START Dataset excerpts
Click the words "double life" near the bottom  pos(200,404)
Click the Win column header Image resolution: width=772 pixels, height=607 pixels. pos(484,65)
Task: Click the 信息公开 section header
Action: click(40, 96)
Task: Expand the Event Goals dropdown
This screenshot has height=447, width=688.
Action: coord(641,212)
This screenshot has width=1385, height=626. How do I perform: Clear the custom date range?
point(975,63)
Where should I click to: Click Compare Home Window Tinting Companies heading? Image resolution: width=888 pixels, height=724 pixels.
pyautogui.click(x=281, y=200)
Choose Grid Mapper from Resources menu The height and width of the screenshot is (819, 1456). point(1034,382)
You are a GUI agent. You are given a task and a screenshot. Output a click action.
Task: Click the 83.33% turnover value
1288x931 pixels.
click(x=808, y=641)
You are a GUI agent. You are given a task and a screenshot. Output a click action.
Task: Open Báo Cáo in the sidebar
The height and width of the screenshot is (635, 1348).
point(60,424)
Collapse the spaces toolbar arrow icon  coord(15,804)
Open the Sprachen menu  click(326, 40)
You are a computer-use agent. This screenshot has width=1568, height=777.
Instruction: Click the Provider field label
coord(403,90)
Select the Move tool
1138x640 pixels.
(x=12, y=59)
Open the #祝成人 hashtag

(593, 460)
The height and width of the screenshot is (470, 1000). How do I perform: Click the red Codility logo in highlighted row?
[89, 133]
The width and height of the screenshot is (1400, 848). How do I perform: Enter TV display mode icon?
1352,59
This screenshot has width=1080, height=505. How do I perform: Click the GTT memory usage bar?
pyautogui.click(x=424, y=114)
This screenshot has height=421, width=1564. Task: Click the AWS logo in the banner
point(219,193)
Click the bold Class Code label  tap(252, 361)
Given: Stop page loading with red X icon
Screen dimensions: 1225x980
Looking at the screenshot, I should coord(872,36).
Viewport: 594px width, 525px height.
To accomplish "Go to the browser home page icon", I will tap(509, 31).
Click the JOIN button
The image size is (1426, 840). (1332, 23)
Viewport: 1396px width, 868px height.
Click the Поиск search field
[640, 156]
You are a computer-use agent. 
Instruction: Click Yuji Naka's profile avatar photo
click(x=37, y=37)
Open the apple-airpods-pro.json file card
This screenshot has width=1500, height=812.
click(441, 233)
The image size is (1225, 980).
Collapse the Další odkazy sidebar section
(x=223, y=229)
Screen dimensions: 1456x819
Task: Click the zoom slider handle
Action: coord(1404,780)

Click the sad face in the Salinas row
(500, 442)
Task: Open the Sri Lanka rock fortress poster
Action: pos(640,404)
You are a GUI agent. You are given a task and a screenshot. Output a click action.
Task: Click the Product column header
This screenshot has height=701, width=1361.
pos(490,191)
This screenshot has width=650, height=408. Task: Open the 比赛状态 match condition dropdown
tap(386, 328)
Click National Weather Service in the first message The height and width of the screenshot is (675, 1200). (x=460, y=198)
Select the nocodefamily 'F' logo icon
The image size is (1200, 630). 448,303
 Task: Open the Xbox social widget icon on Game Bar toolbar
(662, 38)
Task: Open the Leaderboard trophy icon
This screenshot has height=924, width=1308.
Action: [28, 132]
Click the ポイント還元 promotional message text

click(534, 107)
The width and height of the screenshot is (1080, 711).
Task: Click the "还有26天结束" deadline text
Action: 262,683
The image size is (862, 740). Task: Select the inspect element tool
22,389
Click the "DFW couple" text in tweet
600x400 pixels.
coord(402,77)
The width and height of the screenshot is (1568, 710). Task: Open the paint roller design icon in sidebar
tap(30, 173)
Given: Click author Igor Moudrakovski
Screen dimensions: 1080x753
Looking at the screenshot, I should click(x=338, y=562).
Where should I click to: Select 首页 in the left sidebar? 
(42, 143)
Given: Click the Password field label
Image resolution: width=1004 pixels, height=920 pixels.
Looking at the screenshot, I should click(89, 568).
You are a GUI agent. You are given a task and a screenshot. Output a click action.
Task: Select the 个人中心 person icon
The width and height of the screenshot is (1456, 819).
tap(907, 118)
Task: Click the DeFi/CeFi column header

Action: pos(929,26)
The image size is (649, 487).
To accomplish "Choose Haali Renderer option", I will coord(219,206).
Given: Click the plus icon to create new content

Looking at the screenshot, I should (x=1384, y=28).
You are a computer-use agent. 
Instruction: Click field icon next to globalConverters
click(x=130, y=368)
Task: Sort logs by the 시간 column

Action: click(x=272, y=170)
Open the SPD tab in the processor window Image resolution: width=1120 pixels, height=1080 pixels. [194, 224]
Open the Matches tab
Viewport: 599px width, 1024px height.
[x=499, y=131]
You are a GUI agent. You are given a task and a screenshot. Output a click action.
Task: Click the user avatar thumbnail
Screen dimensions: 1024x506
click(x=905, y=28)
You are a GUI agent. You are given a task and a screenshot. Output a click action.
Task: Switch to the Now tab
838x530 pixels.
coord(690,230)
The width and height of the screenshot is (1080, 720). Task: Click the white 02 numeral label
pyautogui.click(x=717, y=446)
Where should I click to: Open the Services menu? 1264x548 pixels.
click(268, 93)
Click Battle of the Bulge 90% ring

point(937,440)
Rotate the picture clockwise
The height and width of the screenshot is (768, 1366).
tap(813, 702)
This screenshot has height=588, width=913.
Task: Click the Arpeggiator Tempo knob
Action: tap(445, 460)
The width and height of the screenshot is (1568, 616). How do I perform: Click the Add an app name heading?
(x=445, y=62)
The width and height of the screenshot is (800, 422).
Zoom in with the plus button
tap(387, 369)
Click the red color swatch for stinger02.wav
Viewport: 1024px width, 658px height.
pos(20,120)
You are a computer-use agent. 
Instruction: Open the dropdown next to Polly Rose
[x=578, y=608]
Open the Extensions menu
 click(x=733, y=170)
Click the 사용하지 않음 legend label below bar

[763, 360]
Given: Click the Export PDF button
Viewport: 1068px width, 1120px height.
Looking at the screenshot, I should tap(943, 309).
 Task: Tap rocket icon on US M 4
END Dataset excerpts
Aim of the task:
Transcribe the entries from the line with "Task: Click the DeFi/CeFi column header" up to and including the line with "(x=445, y=62)", exactly as they appear.

Written answer:
Task: Click the DeFi/CeFi column header

Action: pos(929,26)
The image size is (649, 487).
To accomplish "Choose Haali Renderer option", I will coord(219,206).
Given: Click the plus icon to create new content

Looking at the screenshot, I should (x=1384, y=28).
You are a computer-use agent. 
Instruction: Click field icon next to globalConverters
click(x=130, y=368)
Task: Sort logs by the 시간 column

Action: click(x=272, y=170)
Open the SPD tab in the processor window Image resolution: width=1120 pixels, height=1080 pixels. [194, 224]
Open the Matches tab
Viewport: 599px width, 1024px height.
[x=499, y=131]
You are a GUI agent. You are given a task and a screenshot. Output a click action.
Task: Click the user avatar thumbnail
Screen dimensions: 1024x506
click(x=905, y=28)
You are a GUI agent. You are given a task and a screenshot. Output a click action.
Task: Switch to the Now tab
838x530 pixels.
coord(690,230)
The width and height of the screenshot is (1080, 720). Task: Click the white 02 numeral label
pyautogui.click(x=717, y=446)
Where should I click to: Open the Services menu? 1264x548 pixels.
click(268, 93)
Click Battle of the Bulge 90% ring

point(937,440)
Rotate the picture clockwise
The height and width of the screenshot is (768, 1366).
tap(813, 702)
This screenshot has height=588, width=913.
Task: Click the Arpeggiator Tempo knob
Action: tap(445, 460)
The width and height of the screenshot is (1568, 616). How do I perform: Click the Add an app name heading?
(x=445, y=62)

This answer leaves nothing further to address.